ちなみに、あれから姿を見ないから寝てるんじゃないのか? 扱いをされたアンドレだが、彼の場合はレオンと違い魔力を使い切っただけの状態だったため、次の日にはある程度回復してギルドのカウンターに立っていたという事だった。
ギルドに用などあるはずもないアイリスが顔を合わせるわけがなかった。
「そういうわけで、今回の事件に関しては今後はバストール王国聖騎士団が対応する事になった」
レオンの家全体と比べても随分と広い村長の家の一室に通されたレオンは、そこで今回の事件の大凡のあらましを聞いているところだった。
最も、広いといっても元々開拓村に建てられたような家でしかないので、広さはあれど作りはレオンの家と大差ない。
どちらかといえば、村長だからというよりも、一家で生活しているから広くした。という程度のものでしかなかった。
「聖騎士団が対応……ですか。思ったとおりハーゲル子爵には何のお咎めもないのですね」
「お前の言いたい事はわかるが、ハーゲル子爵側の救援要請と軍事行動を起こす旨の通知書が王都とバラッグ男爵の元に届いていたと先日こちらに連絡がきた所だ。タイミング的にも事後報告なのは間違いないが、こちらからそれを抗議した所で無意味である以上諦めるしかない」
「今回のハーゲル子爵軍の行動で北方の開拓村が2つ壊滅してますよね? それでも抗議は出来ないのですか?」
「無理だろうな。確かにこちらは2つの開拓村が壊滅し、100人以上の開拓民が死んでいるが、あちらは討伐軍の壊滅だ。人的被害は恐らくそれ以上であろうよ。しかも、今回の霊体の大量発生は予想できなかった事態であったし、あちらの犠牲者には多くの神官も含まれていた。当然、教会側からの反発も予想されるから、社会的な制裁という意味では十分果たされているともいえよう」
「……分かりました。
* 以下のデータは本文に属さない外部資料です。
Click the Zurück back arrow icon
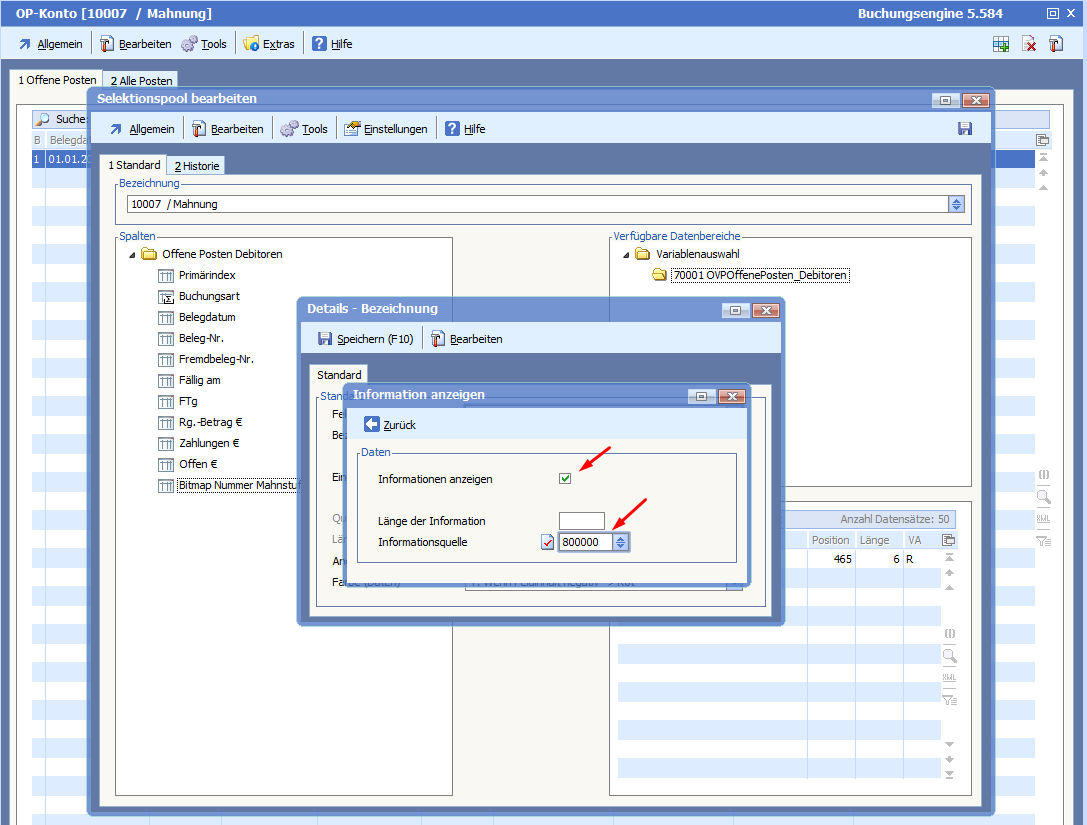Screen dimensions: 1087x825 coord(372,425)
なら、これ以上は何も言いません」
「それがいい」
レオンの言葉にデュランは頷いたが、その表情は苦虫を噛み潰したように歪めており、デュラン本人も納得しているわけではないのだろう。
ちなみに、現在この部屋にはデュランとレオンの他にカリンとアイリスの2人も同席しており、それぞれ、カリンがレオンの右側、アイリスが左側に腰を落ち着けていた。
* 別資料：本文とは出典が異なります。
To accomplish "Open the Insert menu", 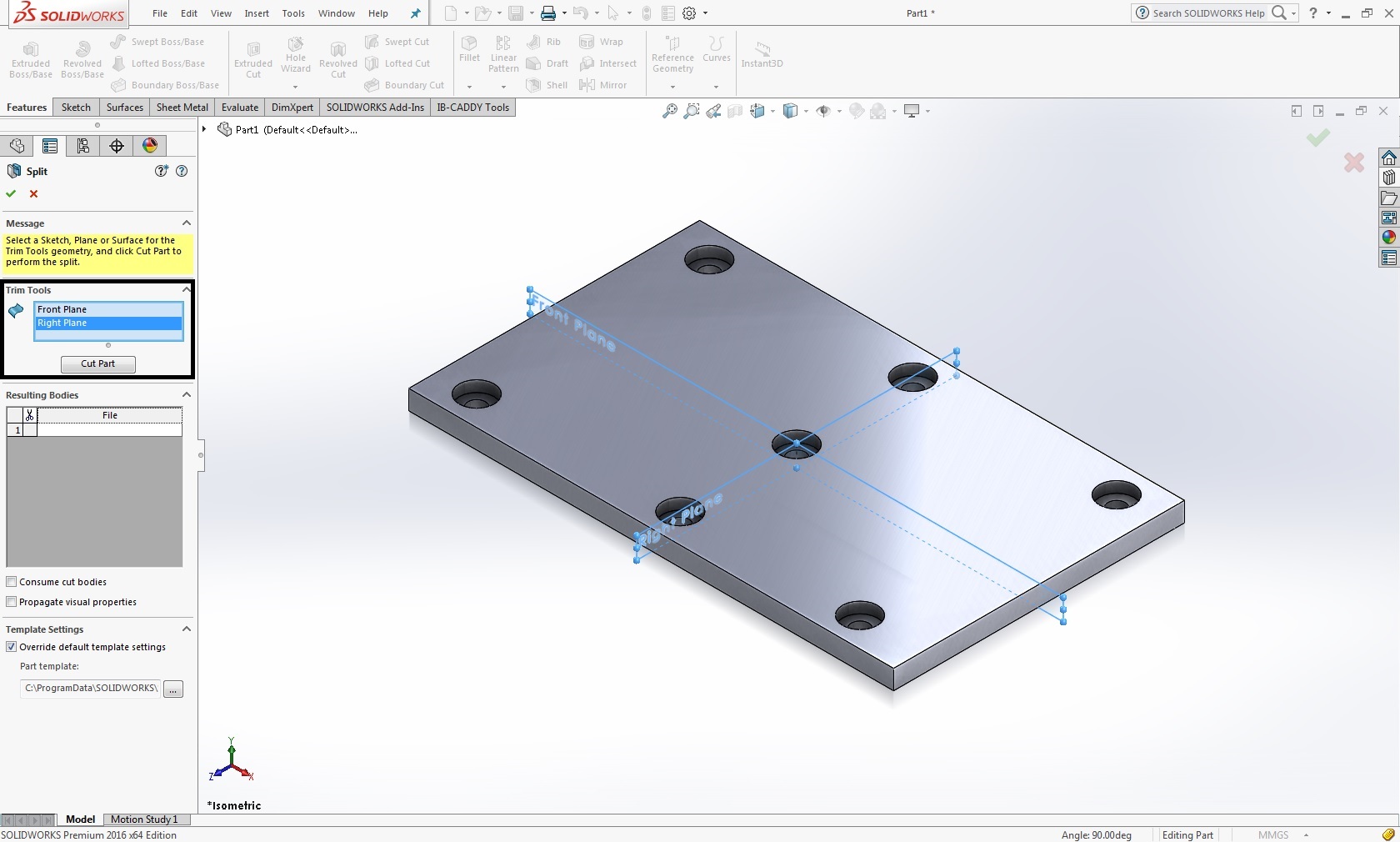I will 257,13.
最も、デュランとレオン同様に憤慨したような表情を見せるカリンと違って、アイリスは心底どうでもいいような表情を浮かべて両足をプラプラと前後に揺らしていた。
「今回の騒動に対する顛末は理解しました。所で、俺に何か話があると聞いていたのですが?」
「ああ。寧ろこっちが話の本命だ」
デュランは頷くと、先程からテーブルの上に広げられていた地図に指を向ける。
デュランが指で押さえた部分には今回壊滅してしまった開拓村の一つがあった場所だった。
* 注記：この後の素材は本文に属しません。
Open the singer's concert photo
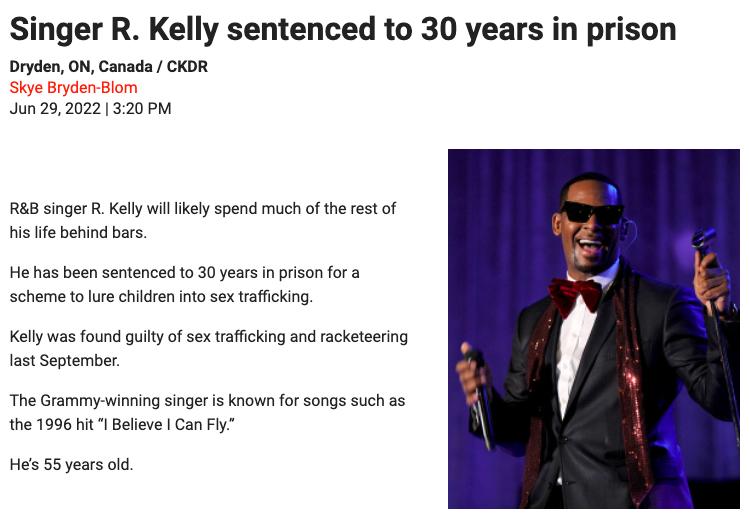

「今回折角開拓が軌道に乗っていた開拓村が壊滅してしまった。お前も知っての通り、バストール王国の領土はまだまだ未開拓地帯が多く、その開拓は急務だ。バラッグ男爵としても開拓に成功した土地はそのまま自分の領地になるわけだから一緒だな。それで、今回バラッグの街で開拓村への移住者を募った所、20名程の応募があったというわけだ」
言いつつ、デュランは北の開拓村から街道をなぞりつつバラッグの街まで指を移動させる。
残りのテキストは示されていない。